Prostate Biopsy Gene Expression
Of the 98 patients within the study, we analyzed the transcriptomes from 55 prostate biopsy samples (30 BSE treated and 25 placebo) with good quality for RNA-seq analysis and 33% of the biopsies came from PCa patients. We obtained between 51.7 and 109 million reads per sample, totaling 4.5 billion reads with >80% of reads per sample mapped to the reference genome. rRNA contamination varied between samples, from 2.6% to 61.4%. Four samples with high duplication levels, rRNA contamination, and/or low read quality were filtered from the final analysis.
We identified only three significantly differentially expressed genes when examining the overall effect of BSE supplementation on gene expression (LINC00485, DYNC1I2P1, ADGRF2).
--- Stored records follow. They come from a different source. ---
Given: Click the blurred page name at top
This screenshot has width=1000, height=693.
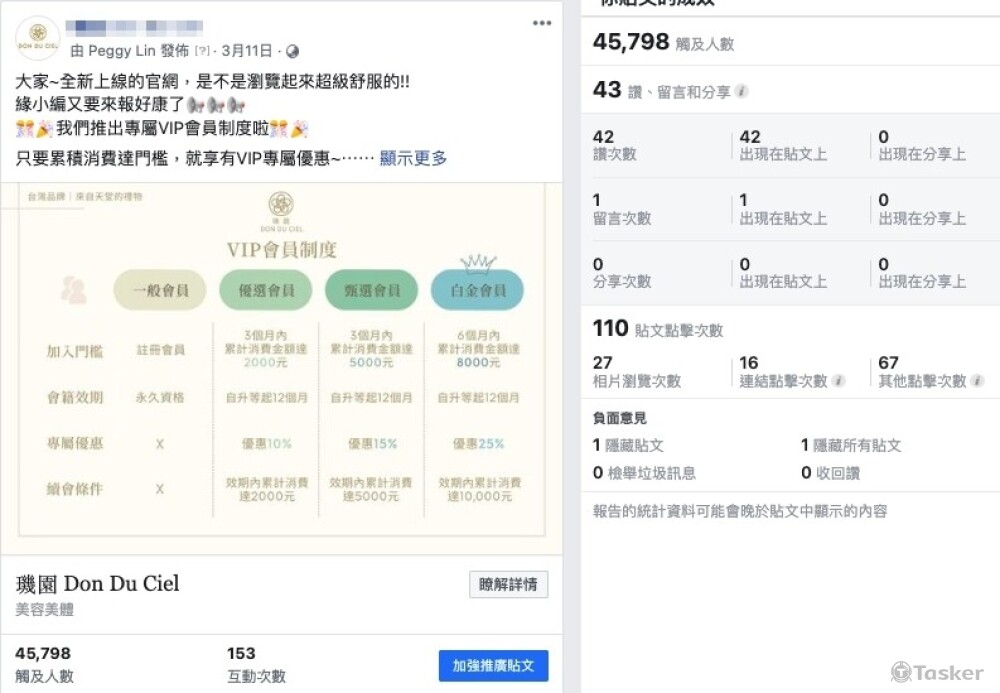Looking at the screenshot, I should click(x=135, y=27).
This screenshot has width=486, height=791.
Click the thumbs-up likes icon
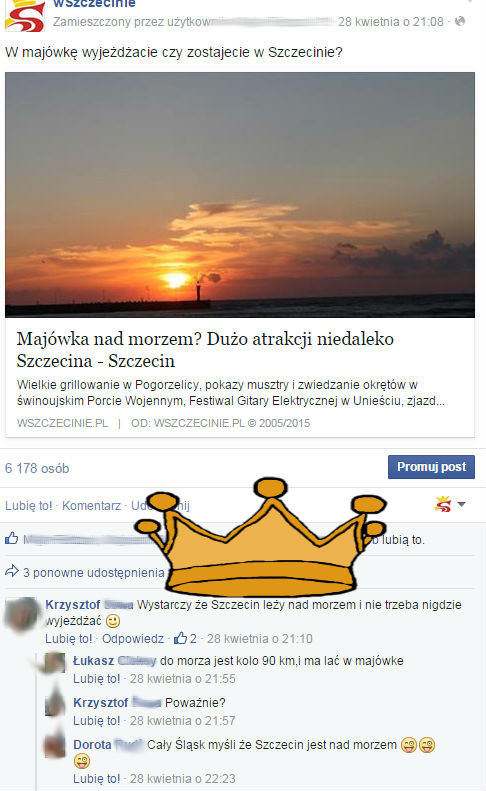pyautogui.click(x=12, y=538)
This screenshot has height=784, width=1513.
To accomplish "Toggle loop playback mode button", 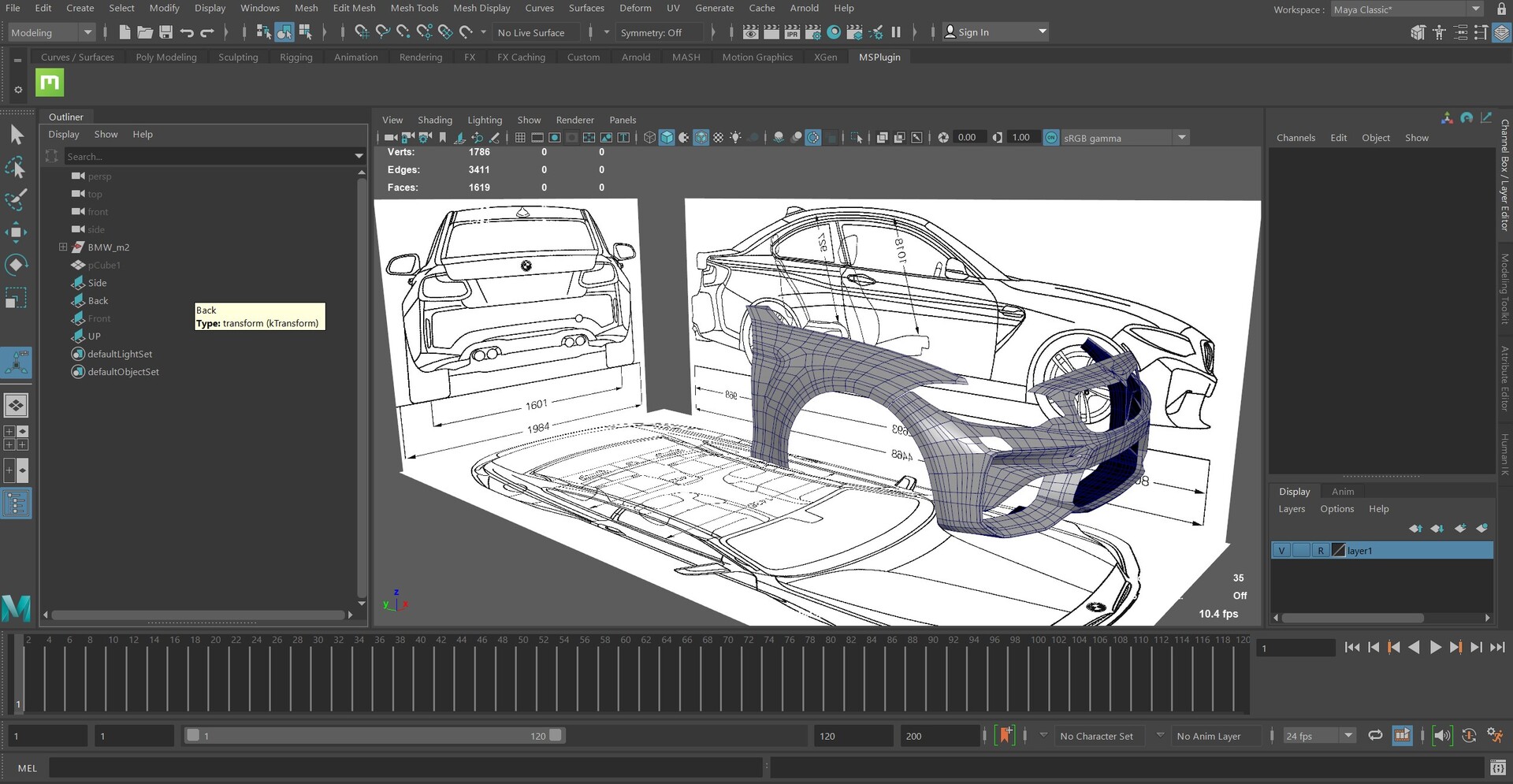I will tap(1375, 736).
These genes have no documented function in cancer progression, but are potentially interesting candidates for future studies to understand the effects of BSE supplementation on human physiology. Next, we hypothesized that the effects of BSE supplementation would be more pronounced in the samples from patients exhibiting signs of cancer. We next determined the interaction effect due to BSE on the cancer cells specifically and identified 40 genes (27 up, 13 down) that were significantly altered due to BSE treatment (Supplemental Table S1). When we examined the patterns of expression of these genes across all samples, we found that the changes in gene expression were not consistent between all samples within the same treatment (Fig. 2). We expected samples (columns within heat maps) to cluster first based on phenotype (tissue from patents with a cancer (tumor), or no cancer (normal)) and then by treatment (BSE/placebo), but instead we found samples clustered without respect to phenotype or treatment. Despite this variability, we identified a subset of the differentially expressed genes for more detailed examination (Supplemental Table S1, genes with bolded text). This gene list contained genes that were relevant to the etiology of cancer, including some related to the tumor microenvironment and cell migration. We also identified a cluster of six genes with similar patterns of expression in the heatmap (Fig. 2, box; Supplemental Table S1, bold genes) and noted that two of these genes were implicated in PCa development. These genes were alpha-methylacyl-CoA racemase (AMACR also known as P504S) and androgen receptor regulated long noncoding RNA 1 (ARLNC1 also called LINC02170, RP11–314O13.1, or PCa-Associated 47) (27, 28). We focused on these genes for confirmation work because C1orf64, SLIT1, RP11–627G23.1, and RP1–274L7.1 had less evidence of importance in PCa based on literature searches.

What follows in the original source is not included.